Tutte le prescrizioni recate dal citato comma 1 dell’art. 3 sono state ritenute strumentali rispetto a questo scopo, in quanto dirette a rimuovere limiti all’accesso al mercato, sia se riferite all’iscrizione in registri abilitanti o a requisiti professionali soggettivi (comma 1, lettera a), sia se riferite alla astratta predeterminazione del numero degli esercizi (comma 1, lettera b), sia se concernenti le modalità di esercizio dell’attività, nella parte influente sulla competitività delle imprese (comma 1, lettere c, d, e, ed f, e comma 2), anche allo scopo di ampliare la tipologia di esercizi in concorrenza.
In conclusione, per gli stessi motivi, anche la nuova lettera d-bis) del comma 1 dell’art. 3 del d.l. n. 223 del 2006 deve essere inquadrata nell’ambito della materia «tutela della concorrenza» di cui all’art. 117, secondo comma, lettera e), Cost.
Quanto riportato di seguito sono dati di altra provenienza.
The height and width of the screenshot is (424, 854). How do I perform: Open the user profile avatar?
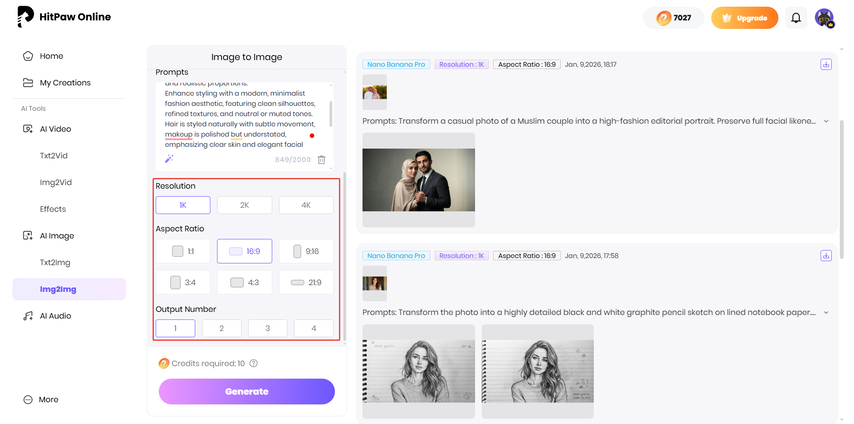click(824, 18)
Le censure svolte dalle Regioni ad autonomia speciale in relazione alla dedotta violazione della propria competenza legislativa primaria nella  materia del commercio, come attribuita dagli statuti, non sono fondate.
Al riguardo, va rilevato che dalla natura “trasversale” della competenza esclusiva dello Stato in materia di tutela della concorrenza deriva che il titolo competenziale delle Regioni a statuto speciale in materia di commercio non è idoneo ad impedire il pieno esercizio della suddetta competenza statale e che la disciplina statale della concorrenza costituisce un limite alla disciplina che le medesime Regioni possono adottare in altre materie di loro competenza. In senso analogo, del resto, si è già espressa questa Corte a proposito del rapporto tra le competenze previste dagli statuti speciali e quella esclusiva dello Stato in materia di tutela dell’ambiente e dell’ecosistema (sentenze n. 12 del 2009; n. 104 del 2008; n. 380 del 2007)".